MOLAP (Multidimensional OLAP)

  • Data cube stored as a multidimensional array storage

  • Optimized multidimensional array (i.e., not dense)

  • Pre-compute materialized slices, cross-tabs, different cube granularities. Benefits from fast response to queries but expensive ETL time

ROLAP (Relational OLAP)

  • Data cube is stored as a star/ snowflake schema in relational DBMS

  • Can be implemented in SQL (WHERE, GROUP BY, plus CUBE/ROLL UP)

  • No pre-computation, needs SQL knowledge to specify new materialized views

  • Supports generalized SQL tools

HOLAP (Hybrid OLAP)

  • Some data stored in relational storage; other data stored in specialized storage

  • The exact proportions are left to the specific OLAP system & the designer

11.1.2. OLTP#

  • Purpose: manage and process real time transactions

  • Structure: Read, insert, update, and delete data in relational databases

    • Read-write queries, single source

    • Shorter response times (ms)

  • Volume: Smaller storage requirements (GB)
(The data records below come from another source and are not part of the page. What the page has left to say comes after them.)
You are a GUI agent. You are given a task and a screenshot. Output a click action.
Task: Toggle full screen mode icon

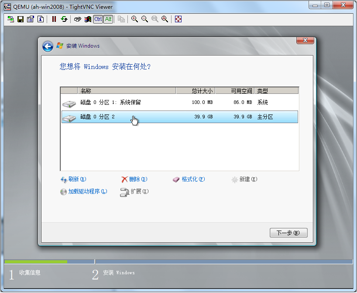178,19
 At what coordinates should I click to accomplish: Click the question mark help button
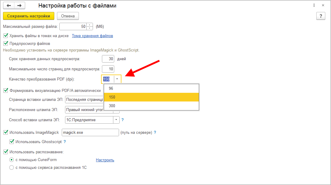coord(321,16)
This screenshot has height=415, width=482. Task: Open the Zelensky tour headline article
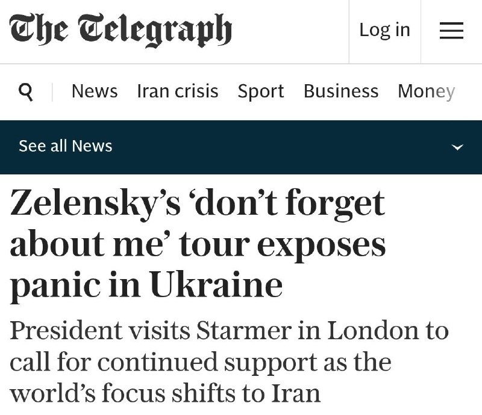[x=198, y=244]
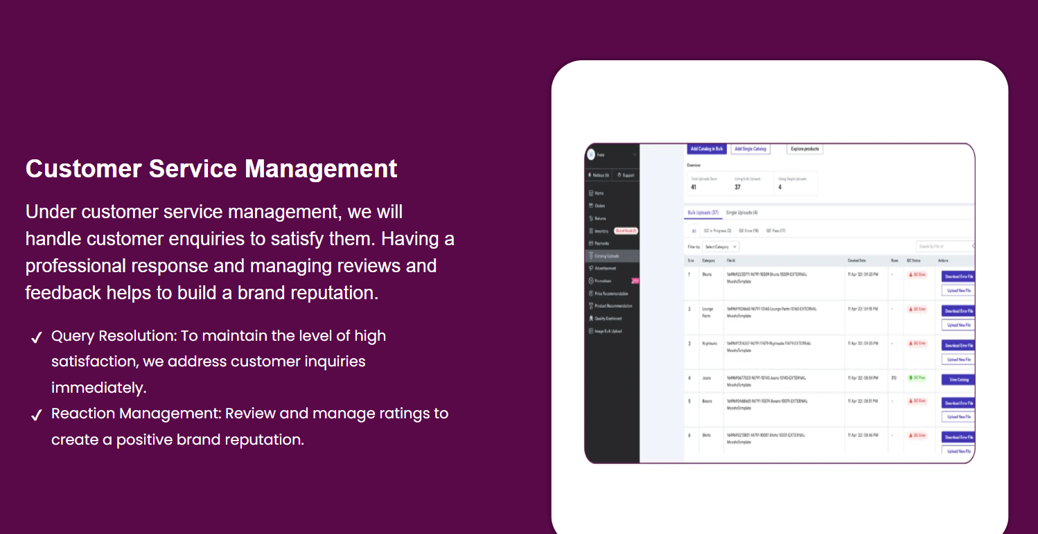Click the Explore products button

point(804,149)
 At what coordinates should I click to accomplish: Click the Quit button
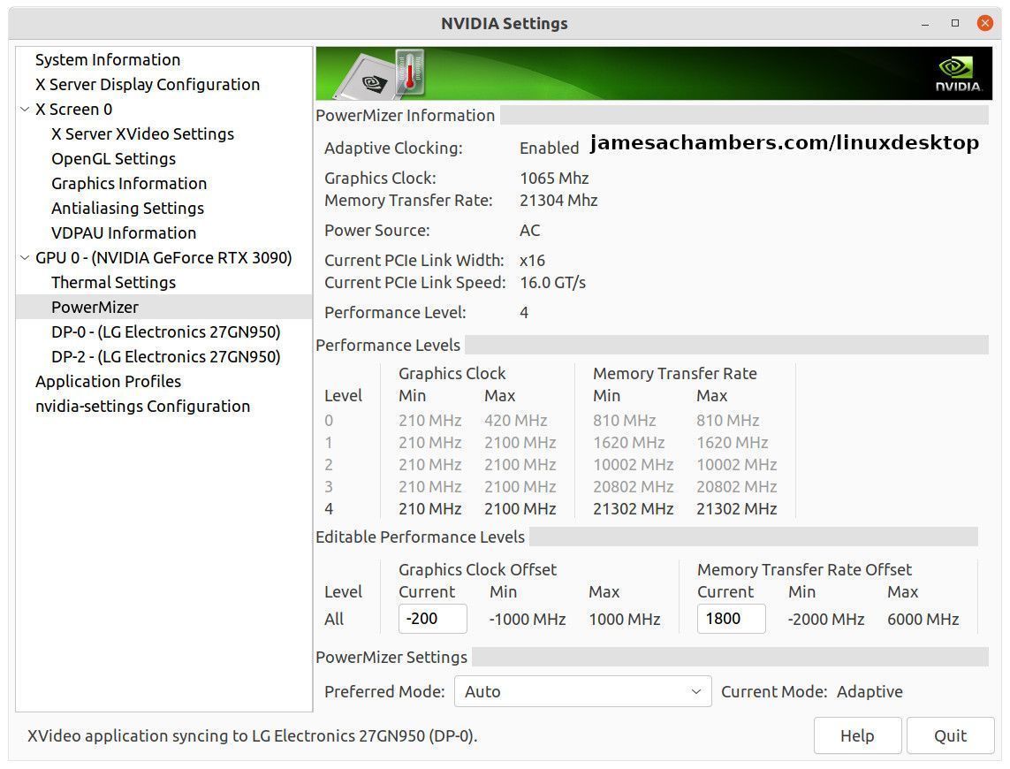950,735
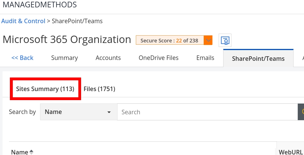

  • Model: Normalized / denormalized models

  • Example: Processing payments and customer data such as appending a new car sale into the sales table.

11.1.3. Star vs. Snowflake Schema#

The data cube is a mental model of a a multidimensional tensor. We need a physical model to store our data / connect relations to inherently reconstruct this data cube.

Star Schema:

  • Has one centralized fact table from which many dimension tables are connected to the fact table

  • This creates a visualization of a center node with many arms, like a multi-pointed star.

Star Schema

A snowflake schema extends a star schema:

  • Still one fact table

  • Many dimension tables

  • Dimension tables are also connected to other dimension tables

Snowflake Schema